Similar range rank divergences suggest gold miners rally
While the sample size is small, whenever the 3-year range rank for gold miners resides below 40% while the rank for gold futures exceeds 90%, the Gold BUGS Index (HUI) was higher over the subsequent six and twelve months every time.

While gold tends to rally over the next few weeks, the medium-term outlook is not encouraging. From a long-term perspective, the path is pretty straightforward. Either gold is about to top like 1974 and 1987, or it's in a sustainable uptrend like the other precedents. A decisive breakout above the previous resistance around 2051 would suggest the latter.

Why do gold miners rally when gold struggles?
One plausible reason gold miners rally as gold struggles is an overall favorable backdrop for the stock market. The S&P 500 was higher every time from two to twelve months later.
Focusing on the signal dates illustrated on the chart highlights that these divergences coincide with bullish inflection points for the broad market. i.e., gold miners suffered under the weight of an overall market drawdown as gold held up in a flight to safety trade. When it reverses, miners rally, and gold struggles.

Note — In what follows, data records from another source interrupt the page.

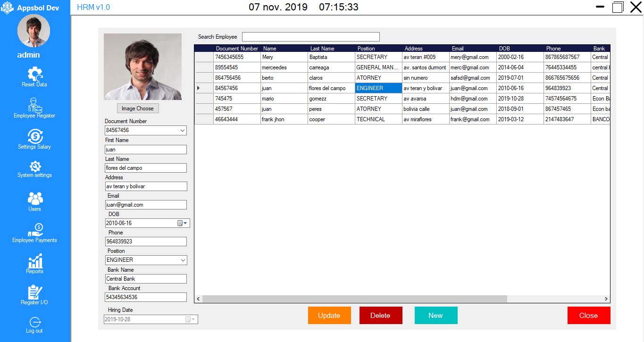Open Register I/O clipboard icon

35,292
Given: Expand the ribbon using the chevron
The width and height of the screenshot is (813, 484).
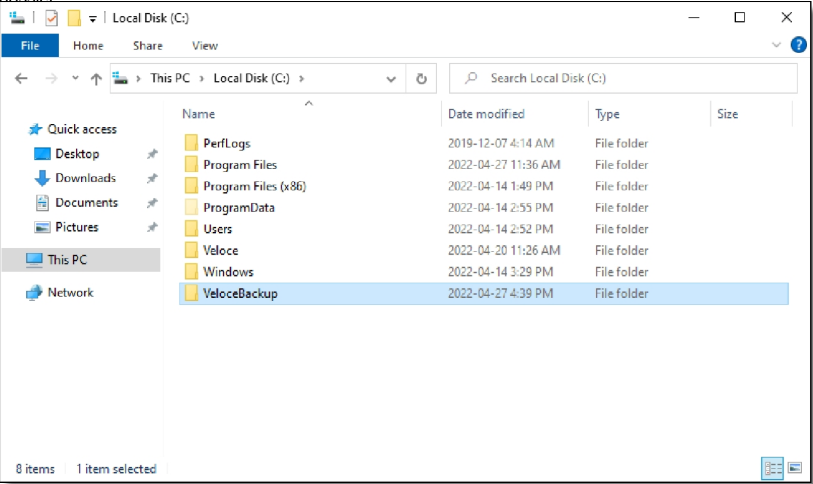Looking at the screenshot, I should 777,45.
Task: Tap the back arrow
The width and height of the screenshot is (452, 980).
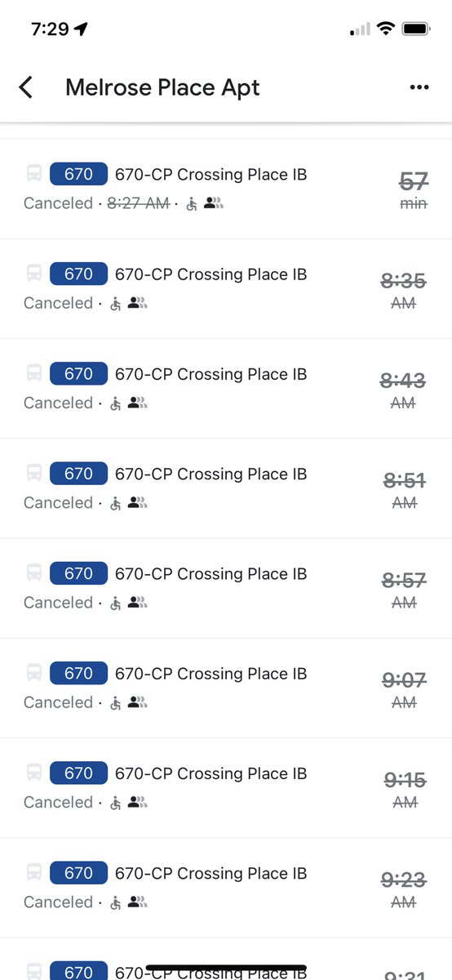Action: (26, 87)
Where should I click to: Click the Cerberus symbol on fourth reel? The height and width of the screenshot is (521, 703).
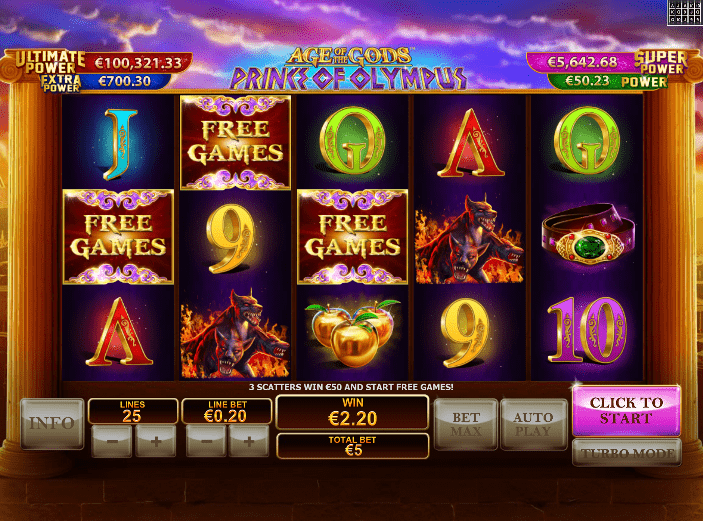469,239
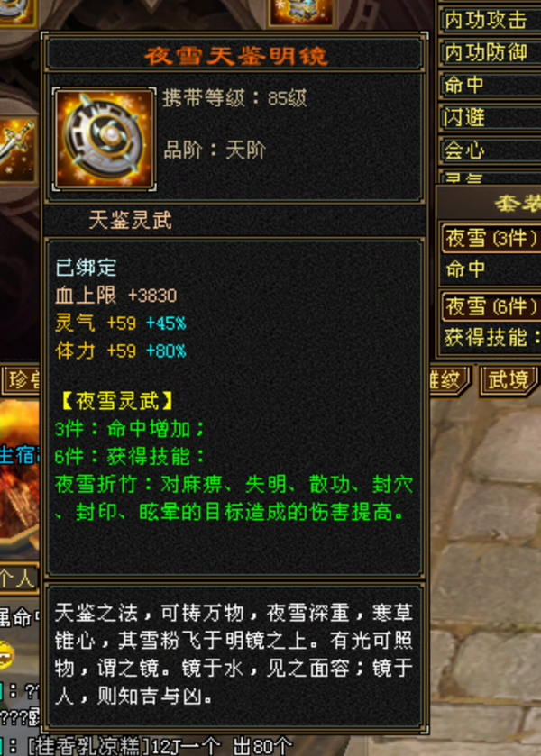Select the partially visible top-left equipment slot
Image resolution: width=541 pixels, height=756 pixels.
[x=16, y=11]
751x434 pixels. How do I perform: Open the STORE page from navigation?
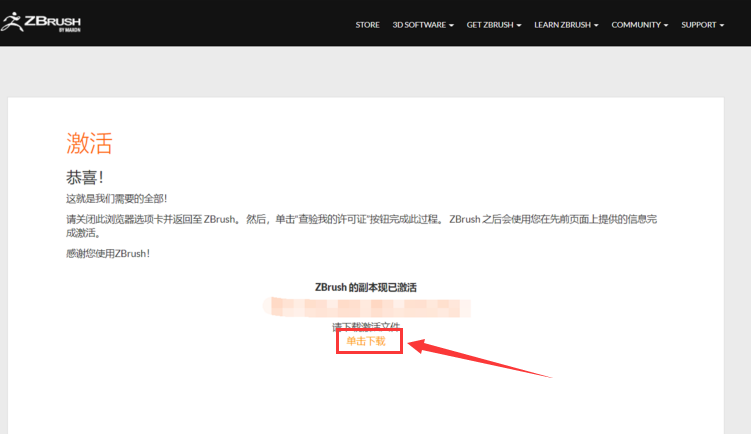click(367, 24)
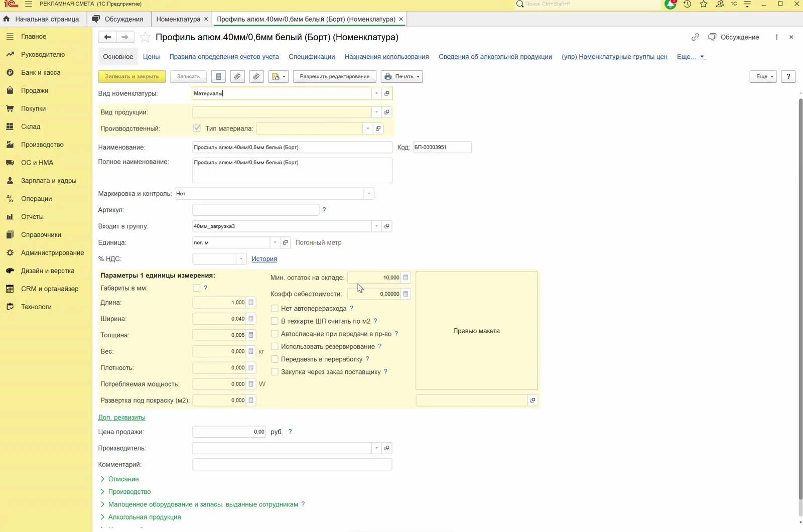
Task: Open % НДС dropdown list
Action: pyautogui.click(x=241, y=259)

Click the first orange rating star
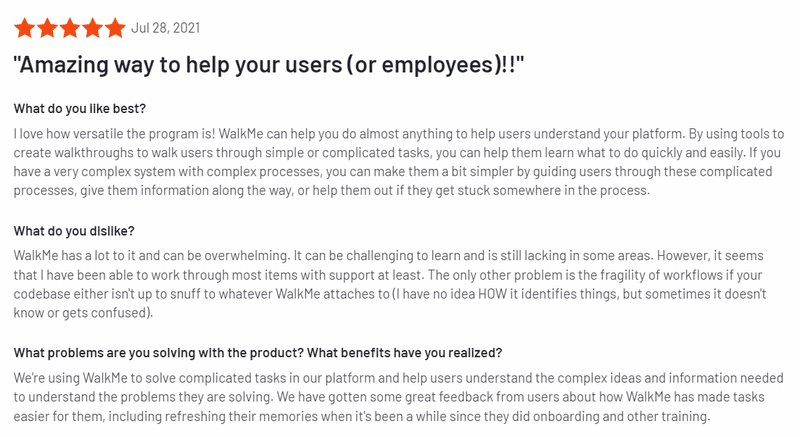(x=24, y=27)
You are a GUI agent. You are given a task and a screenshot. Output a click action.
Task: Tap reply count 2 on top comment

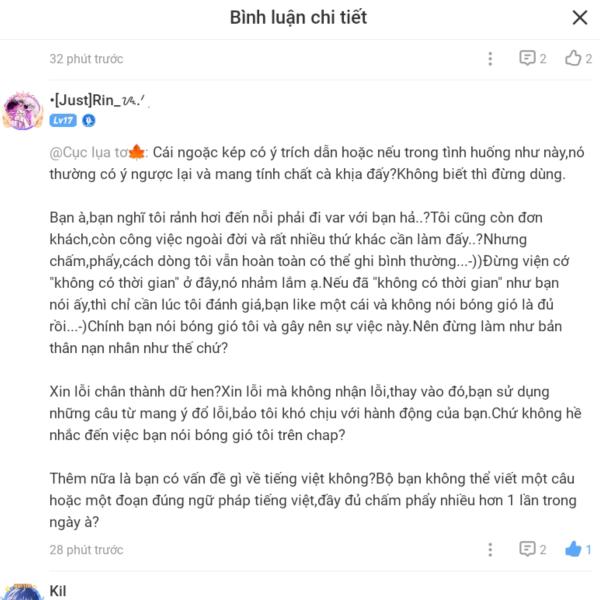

My colleague, Jay Kaeppel, recently published a three-part series on a cycle calendar for gold mining stocks. Please click here, here, and here to review.
What the research tells us...
Commodity-based assets, like gold mining stocks, often face challenges in sustaining long-term upward trends due to the mean-reverting nature of commodities. This characteristic makes adopting a buy-and-hold strategy challenging. Nonetheless, during cyclical upswings, returns can be spectacular over a short period. The current historical discount of gold mining stocks compared to gold, based on a three-year range rank, suggests that we might be witnessing one of those opportune moments in history to participate in an upswing. After similar divergences, the Gold BUGS Index (HUI) was higher over the subsequent six and twelve-month time frames every time.